Put the bottom edge of the paper towel in the water. The water will creep up the paper towel and across your line of food color.

As the water crosses your food color line, it will start to separate into different colors. (See the blue coming out on the top right?) Once the water is an inch above your line, set the paper towel somewhere flat and dry. It will continue to spread as it dries. 

This is, obviously, black. Isn't it cool? I can see at least 3 different colors in it -- turquoise, blue, and magenta. And now it makes sense why your icing turns out kind of a purple gray instead of black when you don't add quite enough black food coloring. And why a true gray is so hard to achieve. Any guesses what you would add to make it more gray and less dirty lavender? (Here's a hint. I would add a smidgeon of green.)

Brown is my favorite because it turned out looking like a campfire. We already talked about how this brown is orange based. It is very easy to see that in this picture! You can also pick up the traces of pink and...surprisingly -- light green along the top edges. (It makes sense though, right? If there wasn't green in there...it would be just orange.)

This explains everything, I think. People are always asking me how to make a deeper blue. And I tell them to add purple and then they think I grew another head and started dancing the polka on top of a school bus in the rain.
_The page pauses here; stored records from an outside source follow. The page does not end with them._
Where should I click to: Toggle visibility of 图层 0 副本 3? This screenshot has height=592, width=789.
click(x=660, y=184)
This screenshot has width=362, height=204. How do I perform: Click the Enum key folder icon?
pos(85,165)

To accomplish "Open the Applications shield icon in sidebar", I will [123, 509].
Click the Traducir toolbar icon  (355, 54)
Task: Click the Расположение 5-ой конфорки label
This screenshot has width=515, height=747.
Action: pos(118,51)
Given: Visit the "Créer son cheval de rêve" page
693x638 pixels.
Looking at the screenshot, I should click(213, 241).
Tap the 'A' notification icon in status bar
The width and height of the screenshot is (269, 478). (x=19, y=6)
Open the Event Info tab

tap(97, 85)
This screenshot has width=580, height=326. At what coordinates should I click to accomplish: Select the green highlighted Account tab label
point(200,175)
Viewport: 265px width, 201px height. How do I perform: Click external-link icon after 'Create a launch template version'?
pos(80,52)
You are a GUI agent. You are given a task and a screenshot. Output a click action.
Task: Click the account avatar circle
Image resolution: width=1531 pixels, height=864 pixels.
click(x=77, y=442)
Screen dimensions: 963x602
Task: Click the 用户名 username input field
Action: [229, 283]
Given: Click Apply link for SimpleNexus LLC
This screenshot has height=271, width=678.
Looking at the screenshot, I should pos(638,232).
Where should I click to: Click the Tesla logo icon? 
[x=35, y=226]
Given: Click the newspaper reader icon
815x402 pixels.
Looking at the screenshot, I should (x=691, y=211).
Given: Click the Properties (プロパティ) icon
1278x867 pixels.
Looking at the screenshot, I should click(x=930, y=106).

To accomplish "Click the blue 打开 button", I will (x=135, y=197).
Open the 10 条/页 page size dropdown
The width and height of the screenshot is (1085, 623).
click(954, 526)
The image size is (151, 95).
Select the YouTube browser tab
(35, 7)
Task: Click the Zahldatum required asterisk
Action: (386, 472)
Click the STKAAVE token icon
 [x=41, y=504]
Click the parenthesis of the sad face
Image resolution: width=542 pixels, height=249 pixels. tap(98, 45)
Seriously though -- that's all that those crazy-smart color people at Americolor did. The two color washes are nearly identical except for the purple color at the bottom of the royal blue.

And greens. Getting *that* particular shade of green used to be very difficult for me before I realized that all greens are not created equal. Leaf green is heavy on the yellow with a bit of blue added in. Forest green has three different shades of blue, some turquoise, and some yellow. It would be safe to say that this would not be the food color shade of choice if you were trying for a spring green.

I ran out of attention span before I could do anymore. Feel free to put your children to work and see what your own favorite food color shades are hiding!